IXL Math and Language Arts is an on-line system that is filled with practice. Memberships cost $9.95 per month or $79.00 for the year. This allows for both the math (PreK – 12) and language (2nd – 4th grade) sections of activities. When I looked at the main page where each grade is listed, I was AMAZED at all of the objectives that IXL covers. The program also has state standards and the Common Core standards listed if you need those for your homeschool.

Membership Benefits:

  • Comprehensive coverage of K–12 math curriculum. Your kids won’t miss a thing!
  • Interactive language arts exercises for grades 2–4.
  • Unlimited questions in over 2,000 skills.
  • Fun and colorful practice formats.
  • Questions that adapt to your child’s ability, increasing in difficulty as they improve.
  • Immediate feedback and question-specific explanations to solidify understanding of each concept.
  • Audio for all pre-K to first-grade math skills.
  • Weekly e-mail updates on your child’s progress.
  • Informative, detailed reports pointing out successes and trouble spots.
  • Awards and certificates for you and your children to print out as they reach important milestones.
  • iPad app for mobile math practice.

How We Used the Product:

Even though I had access to the Language Arts section of the program, I focused on the Math part. Both of my children excel in math, but I wanted to be sure I hadn’t skipped over something, or missed a weak objective with them. I set up the account and followed the directions to get each kid ready. While I did reading with one child, I put the other one on the computer to work on one of the math practice sessions. ixllogofixed

At first things were a little rocky as we learned how the program works. I started with my kindergartener who is not reading on her own yet. Out of the many objectives for kindergarten, I chose one on counting. The practice began and I read the directions to her and off she went. It wasn’t until she began the next objective that I realized there was a symbol to click on and the computer would read the problem. That was quite helpful. After Sweet Cheeks practiced a while, she earned some awards. A board with many squares is shown on the screen and because of the skills she completed, or the amount of time she worked, she was allowed to click on certain squares and they flipped open to show an animal or “prize” of some sort. To the right of the awards, there is a chart that tells the student what needs to happen for the next award to “unlock.”
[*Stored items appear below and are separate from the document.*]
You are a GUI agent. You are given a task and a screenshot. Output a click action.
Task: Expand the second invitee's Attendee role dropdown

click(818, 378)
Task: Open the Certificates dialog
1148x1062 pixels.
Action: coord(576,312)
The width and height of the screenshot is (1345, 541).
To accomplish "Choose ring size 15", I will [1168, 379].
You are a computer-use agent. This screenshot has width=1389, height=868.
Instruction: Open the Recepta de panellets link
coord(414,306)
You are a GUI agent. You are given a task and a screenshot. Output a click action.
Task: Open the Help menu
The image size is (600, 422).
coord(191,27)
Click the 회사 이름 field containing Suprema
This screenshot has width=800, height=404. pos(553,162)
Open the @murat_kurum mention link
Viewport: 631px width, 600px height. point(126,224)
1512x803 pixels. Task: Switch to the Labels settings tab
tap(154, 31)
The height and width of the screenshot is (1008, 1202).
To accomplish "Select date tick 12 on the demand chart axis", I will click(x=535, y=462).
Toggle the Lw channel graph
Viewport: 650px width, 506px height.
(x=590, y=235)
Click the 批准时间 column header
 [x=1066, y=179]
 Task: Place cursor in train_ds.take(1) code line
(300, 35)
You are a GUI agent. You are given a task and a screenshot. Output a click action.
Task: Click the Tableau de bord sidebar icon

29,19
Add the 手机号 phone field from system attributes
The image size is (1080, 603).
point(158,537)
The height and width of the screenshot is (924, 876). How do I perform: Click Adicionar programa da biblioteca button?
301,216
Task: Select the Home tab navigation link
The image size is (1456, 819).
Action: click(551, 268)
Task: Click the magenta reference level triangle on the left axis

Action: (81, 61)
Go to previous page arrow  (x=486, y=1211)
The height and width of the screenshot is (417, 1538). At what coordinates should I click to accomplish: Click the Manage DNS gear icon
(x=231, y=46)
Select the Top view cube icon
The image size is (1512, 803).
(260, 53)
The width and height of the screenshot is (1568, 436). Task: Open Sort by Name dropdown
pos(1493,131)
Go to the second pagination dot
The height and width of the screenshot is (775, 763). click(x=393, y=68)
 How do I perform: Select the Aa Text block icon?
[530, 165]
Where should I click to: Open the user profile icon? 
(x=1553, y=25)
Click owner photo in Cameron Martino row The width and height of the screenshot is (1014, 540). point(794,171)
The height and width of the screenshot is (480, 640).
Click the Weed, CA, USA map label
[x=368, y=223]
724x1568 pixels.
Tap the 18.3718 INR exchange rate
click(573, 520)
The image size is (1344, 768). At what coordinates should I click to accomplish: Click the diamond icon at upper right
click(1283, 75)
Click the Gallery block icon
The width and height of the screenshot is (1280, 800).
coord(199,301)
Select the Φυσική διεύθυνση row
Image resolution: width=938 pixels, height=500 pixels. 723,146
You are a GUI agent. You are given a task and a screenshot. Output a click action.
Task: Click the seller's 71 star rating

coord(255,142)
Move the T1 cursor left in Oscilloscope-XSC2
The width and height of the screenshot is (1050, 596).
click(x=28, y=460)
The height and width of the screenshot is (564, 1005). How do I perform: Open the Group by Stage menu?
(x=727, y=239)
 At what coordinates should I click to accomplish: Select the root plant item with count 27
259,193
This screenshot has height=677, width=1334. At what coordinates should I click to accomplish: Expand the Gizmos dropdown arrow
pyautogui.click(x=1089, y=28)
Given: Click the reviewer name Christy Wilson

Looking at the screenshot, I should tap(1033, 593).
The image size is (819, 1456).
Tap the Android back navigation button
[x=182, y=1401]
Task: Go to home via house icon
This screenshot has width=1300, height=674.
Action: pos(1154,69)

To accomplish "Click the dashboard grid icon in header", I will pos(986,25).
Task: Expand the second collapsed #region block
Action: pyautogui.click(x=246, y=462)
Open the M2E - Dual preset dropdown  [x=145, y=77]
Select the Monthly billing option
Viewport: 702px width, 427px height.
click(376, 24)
Then I got my first grader on the computer. RB sat down and chose which skill he wanted to practice. Because there were so many I chose 3-4 and then he picked from those. He could sit and do the whole thing on his own. He figured it out quickly.

280956_362445090496975_1685320066_o_zpse8620420Both of the kids LOVED clicking on the awards when given the opportunity. But after about 3 separate practice sessions both of the kids had no motivation to do any of the practice. I asked them why, and both of them told me that they did not have fun. So instead of working with another child while one was on the computer, I put both of them on a computer and watched.

I can see why they became bored. There are LOTS of practice questions for one objective. I didn’t sit and count, but the program keeps track of how many questions are answered and it looked like there were 50 to 100 per objective. Maybe there was  a certain numerical point system for the number of correct answers, I’m not sure. But it seems to me that if a child is getting 10 or more correct in a row, then the practice should move on to something harder. It looks like each objective stands alone, instead of linking together. Even for a child who struggles, I can see how the questions could become monotonous.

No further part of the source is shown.